§ What you should do:
Pull each line holding "computer" out of the entries below.

-----

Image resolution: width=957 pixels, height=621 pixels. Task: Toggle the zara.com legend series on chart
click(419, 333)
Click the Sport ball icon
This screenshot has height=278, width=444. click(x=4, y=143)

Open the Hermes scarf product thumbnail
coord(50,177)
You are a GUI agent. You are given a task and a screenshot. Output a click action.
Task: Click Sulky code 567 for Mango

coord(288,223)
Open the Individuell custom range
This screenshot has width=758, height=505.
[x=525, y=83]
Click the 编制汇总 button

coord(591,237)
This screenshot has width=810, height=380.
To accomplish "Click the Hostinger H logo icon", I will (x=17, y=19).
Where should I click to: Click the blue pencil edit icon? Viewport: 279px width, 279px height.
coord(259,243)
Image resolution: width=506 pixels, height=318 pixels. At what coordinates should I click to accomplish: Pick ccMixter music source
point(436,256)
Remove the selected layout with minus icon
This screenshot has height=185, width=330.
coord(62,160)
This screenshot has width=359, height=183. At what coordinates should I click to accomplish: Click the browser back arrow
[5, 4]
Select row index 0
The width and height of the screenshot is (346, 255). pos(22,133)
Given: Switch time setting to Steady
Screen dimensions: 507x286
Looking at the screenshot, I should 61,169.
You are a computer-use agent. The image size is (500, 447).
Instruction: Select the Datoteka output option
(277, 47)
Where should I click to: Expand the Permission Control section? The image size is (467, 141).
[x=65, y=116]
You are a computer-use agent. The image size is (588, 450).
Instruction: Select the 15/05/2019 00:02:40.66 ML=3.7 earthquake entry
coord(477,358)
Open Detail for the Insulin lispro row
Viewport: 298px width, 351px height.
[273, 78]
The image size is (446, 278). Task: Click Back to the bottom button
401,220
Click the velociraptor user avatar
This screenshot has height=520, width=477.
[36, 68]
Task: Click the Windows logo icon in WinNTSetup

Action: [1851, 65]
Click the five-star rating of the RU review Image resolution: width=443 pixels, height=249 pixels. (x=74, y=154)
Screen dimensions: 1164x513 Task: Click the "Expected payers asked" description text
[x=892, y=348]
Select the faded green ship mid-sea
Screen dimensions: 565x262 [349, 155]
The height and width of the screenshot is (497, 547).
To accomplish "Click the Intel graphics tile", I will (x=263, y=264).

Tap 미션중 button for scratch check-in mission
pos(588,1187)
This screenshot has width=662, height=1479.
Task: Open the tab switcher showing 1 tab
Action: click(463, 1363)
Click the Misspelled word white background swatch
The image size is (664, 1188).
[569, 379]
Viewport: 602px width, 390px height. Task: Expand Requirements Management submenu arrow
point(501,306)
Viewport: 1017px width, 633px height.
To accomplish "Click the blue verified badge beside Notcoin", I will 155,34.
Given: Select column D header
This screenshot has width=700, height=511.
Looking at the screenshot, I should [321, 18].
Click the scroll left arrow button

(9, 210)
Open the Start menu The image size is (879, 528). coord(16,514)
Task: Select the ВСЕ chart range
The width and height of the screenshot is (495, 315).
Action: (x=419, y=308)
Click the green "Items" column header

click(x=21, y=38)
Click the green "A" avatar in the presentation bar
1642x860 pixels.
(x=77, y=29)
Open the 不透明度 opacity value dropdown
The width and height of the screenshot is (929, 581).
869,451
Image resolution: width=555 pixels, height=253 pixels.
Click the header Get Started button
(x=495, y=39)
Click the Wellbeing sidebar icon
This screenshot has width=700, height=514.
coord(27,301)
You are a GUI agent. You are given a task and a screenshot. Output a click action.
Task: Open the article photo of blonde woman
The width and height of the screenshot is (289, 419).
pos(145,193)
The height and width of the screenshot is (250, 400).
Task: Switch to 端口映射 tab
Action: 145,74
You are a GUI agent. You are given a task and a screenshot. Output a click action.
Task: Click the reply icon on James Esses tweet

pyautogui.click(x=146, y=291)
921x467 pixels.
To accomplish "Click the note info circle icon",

-----

§ Response for this exercise:
You are a computer-use agent. The image size is (500, 447).
You are a computer-use agent. The image size is (588, 450).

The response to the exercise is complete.